According to our experience, it is better to control the length of thermocouple compensation wire within 15 meters. If it exceeds 15 meters, it is recommended to use temperature transmitter to transmit signals. Temperature transmitter is the temperature of the corresponding potential value into dc current transmission, strong resistance to disturbance.

(4) the wiring

Compensation wires must be routed away from power lines and disturbance sources. Where crossing cannot be avoided, it is also possible to cross rather than parallel.

(5) Shielded compensation wire

In order to improve the resistance to disturbance of thermocouple connection line, shielded compensation wire can be used. The effect is better when there are many disturbance sources on site. However, the shielding layer must be strictly grounded, otherwise the shielding layer not only did not play a shielding effect, but increased disturbance.

4. Compensated bridge method

Compensating bridge method uses the potential generated by unbalanced bridge to compensate the thermoelectric potential changes caused by cold end temperature changes of thermocouple. Compensation Bridges are now standardized.

The unbalanced bridge (or compensating bridge) is composed of resistors R1, R2, R3 and RCu.

Meantime R1 = R2 = R3 = 1; Rs is made by winding manganese copper wire with very small temperature coefficient; RCu is a compensating resistance made by winding copper wire with large temperature coefficient. At 0℃, RCu=1; The value of Rs can be calculated according to the type of the selected couple.

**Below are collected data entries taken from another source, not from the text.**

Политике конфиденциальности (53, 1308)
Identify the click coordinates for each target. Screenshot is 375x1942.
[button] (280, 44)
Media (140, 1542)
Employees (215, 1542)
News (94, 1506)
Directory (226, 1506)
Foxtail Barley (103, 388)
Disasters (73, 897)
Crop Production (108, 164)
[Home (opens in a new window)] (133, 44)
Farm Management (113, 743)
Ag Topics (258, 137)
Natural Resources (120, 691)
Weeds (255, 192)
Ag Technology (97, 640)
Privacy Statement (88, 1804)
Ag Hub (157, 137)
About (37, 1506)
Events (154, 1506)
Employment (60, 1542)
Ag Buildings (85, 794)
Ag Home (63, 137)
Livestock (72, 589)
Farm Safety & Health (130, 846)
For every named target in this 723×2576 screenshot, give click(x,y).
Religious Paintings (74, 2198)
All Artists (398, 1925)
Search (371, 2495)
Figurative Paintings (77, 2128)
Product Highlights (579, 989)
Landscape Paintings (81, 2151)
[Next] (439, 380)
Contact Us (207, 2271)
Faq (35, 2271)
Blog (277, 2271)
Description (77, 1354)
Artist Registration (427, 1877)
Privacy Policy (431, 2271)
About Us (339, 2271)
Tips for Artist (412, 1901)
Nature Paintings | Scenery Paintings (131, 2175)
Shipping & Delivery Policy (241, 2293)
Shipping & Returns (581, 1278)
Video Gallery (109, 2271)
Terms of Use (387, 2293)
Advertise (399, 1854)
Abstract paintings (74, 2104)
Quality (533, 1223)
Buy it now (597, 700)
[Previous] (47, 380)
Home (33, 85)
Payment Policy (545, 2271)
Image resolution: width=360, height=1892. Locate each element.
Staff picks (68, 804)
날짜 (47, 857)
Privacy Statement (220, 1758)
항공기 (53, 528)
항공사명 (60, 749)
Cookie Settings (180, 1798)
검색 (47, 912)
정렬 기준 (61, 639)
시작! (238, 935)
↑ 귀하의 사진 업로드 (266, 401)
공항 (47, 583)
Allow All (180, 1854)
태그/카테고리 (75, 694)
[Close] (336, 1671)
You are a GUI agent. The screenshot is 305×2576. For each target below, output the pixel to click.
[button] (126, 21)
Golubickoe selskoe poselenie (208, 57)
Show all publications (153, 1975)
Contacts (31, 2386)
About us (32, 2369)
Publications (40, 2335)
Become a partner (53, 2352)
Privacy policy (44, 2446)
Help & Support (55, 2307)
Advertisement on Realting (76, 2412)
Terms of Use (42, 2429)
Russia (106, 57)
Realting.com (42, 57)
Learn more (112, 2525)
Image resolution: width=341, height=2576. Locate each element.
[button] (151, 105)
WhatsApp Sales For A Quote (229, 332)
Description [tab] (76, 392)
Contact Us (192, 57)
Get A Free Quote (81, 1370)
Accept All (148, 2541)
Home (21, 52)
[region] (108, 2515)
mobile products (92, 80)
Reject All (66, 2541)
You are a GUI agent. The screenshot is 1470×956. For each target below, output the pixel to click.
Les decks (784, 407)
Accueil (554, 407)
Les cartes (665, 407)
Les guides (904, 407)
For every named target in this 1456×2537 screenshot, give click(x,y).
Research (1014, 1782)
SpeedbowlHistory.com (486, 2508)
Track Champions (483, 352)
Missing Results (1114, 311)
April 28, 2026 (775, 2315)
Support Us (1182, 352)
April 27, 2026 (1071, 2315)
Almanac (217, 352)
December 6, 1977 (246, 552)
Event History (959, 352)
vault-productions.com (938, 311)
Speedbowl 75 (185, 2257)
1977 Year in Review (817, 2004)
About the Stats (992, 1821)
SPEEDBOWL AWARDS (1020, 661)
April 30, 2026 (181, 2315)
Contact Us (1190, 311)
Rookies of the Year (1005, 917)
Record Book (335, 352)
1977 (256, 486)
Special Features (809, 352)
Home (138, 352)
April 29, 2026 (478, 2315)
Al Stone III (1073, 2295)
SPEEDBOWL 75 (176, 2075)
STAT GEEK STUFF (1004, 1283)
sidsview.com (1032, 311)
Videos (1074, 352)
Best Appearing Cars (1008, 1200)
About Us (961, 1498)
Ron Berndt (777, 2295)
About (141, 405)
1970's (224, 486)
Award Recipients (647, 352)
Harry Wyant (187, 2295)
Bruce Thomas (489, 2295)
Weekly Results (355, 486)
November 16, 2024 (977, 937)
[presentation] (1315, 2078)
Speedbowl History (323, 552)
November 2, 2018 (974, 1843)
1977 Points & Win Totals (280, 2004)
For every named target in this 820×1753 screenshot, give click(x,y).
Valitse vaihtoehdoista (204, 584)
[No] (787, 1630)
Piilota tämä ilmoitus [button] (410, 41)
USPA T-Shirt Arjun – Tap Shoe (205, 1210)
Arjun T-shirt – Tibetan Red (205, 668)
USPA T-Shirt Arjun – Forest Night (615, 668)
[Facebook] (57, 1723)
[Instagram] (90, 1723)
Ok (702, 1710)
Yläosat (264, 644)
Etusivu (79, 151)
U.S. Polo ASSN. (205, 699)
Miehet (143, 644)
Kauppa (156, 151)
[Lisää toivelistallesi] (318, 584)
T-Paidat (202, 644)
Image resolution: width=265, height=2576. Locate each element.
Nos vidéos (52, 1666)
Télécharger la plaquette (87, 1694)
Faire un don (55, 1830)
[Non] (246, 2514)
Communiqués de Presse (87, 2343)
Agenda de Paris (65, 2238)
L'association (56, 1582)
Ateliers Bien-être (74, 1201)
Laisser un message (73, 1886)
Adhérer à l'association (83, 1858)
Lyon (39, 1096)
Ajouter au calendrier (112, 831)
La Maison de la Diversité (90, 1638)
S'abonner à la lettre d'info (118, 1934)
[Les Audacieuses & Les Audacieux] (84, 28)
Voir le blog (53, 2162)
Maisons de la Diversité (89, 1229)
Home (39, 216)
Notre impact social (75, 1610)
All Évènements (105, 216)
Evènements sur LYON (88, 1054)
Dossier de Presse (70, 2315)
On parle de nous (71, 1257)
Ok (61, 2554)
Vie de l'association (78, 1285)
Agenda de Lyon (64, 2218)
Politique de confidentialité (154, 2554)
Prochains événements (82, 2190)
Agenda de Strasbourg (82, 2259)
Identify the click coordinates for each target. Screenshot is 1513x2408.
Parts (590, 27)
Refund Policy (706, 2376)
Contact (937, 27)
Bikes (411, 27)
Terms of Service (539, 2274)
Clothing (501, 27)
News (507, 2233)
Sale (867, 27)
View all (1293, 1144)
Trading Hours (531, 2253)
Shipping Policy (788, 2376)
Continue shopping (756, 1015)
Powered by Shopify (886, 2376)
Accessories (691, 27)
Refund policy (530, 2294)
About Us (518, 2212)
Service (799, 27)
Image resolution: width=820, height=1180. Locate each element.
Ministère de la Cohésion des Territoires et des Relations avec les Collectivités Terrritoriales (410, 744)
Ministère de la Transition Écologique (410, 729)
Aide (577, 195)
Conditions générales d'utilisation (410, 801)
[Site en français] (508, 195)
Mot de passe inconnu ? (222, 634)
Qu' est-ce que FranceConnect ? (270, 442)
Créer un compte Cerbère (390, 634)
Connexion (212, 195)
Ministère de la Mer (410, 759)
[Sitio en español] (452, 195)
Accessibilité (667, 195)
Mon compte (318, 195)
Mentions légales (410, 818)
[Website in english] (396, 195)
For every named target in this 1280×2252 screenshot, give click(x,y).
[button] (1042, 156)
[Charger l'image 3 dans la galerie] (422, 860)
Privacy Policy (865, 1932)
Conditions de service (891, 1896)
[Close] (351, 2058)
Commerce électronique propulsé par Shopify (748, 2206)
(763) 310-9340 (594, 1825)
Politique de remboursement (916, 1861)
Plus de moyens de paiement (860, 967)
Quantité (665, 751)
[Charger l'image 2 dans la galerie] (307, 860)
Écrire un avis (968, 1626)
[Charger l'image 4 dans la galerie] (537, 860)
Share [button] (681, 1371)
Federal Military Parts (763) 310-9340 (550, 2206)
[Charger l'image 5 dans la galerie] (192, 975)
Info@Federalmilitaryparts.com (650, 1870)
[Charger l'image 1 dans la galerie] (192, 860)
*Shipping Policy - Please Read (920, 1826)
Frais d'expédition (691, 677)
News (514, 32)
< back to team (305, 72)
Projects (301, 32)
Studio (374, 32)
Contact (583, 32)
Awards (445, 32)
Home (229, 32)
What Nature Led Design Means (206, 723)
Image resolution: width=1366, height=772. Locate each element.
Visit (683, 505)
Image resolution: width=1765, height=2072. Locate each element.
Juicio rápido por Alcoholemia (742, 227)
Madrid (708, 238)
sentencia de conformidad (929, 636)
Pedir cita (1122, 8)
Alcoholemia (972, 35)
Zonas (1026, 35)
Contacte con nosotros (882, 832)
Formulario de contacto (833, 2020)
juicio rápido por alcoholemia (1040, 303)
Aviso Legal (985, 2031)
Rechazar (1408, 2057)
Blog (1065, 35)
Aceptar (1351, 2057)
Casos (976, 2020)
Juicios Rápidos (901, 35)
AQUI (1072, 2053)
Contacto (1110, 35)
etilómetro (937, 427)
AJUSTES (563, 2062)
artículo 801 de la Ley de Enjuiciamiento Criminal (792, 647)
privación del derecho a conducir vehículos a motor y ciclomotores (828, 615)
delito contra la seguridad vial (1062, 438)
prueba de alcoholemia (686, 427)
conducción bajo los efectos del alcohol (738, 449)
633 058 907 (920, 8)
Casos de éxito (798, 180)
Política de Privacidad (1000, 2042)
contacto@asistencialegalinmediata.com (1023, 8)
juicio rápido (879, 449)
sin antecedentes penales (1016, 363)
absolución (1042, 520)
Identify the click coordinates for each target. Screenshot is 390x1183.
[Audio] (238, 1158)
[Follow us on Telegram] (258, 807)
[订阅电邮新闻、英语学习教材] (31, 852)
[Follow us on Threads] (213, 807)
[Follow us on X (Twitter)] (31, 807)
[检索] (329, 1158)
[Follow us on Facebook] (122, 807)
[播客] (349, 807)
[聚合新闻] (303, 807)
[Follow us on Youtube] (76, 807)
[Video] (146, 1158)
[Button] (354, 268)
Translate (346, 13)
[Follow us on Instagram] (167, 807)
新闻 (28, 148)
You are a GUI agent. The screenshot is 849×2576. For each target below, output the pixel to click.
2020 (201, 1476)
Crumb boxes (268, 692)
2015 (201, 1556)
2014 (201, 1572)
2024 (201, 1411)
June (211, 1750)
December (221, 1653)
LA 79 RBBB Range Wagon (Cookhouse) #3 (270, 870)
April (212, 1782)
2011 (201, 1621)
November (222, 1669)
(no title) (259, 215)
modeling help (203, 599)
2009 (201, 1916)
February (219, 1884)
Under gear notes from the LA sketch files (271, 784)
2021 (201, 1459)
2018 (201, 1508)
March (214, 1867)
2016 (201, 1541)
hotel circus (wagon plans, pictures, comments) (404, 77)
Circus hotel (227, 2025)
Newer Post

The bridge is connected in series in the thermocouple measurement loop, the cold end of the thermocouple and the resistance RCu feel the same temperature, and the bridge balance is adjusted at a certain temperature (generally 0℃), so that R1=R2=R3=RCu.

When the cold end temperature changes, RCu changes with the temperature, the bridge balance is destroyed, an unbalanced voltage △U occurs, this voltage and thermoelectric potential superposition, together into the measurement surface.

The value of Rs is selected appropriately, but the bridge imbalance voltage △U can basically compensate for the thermoelectric potential change caused by the cold end temperature change within a certain temperature scale.

In this way, when the temperature of the cold end is changed, the appearance can still give the correct temperature indication.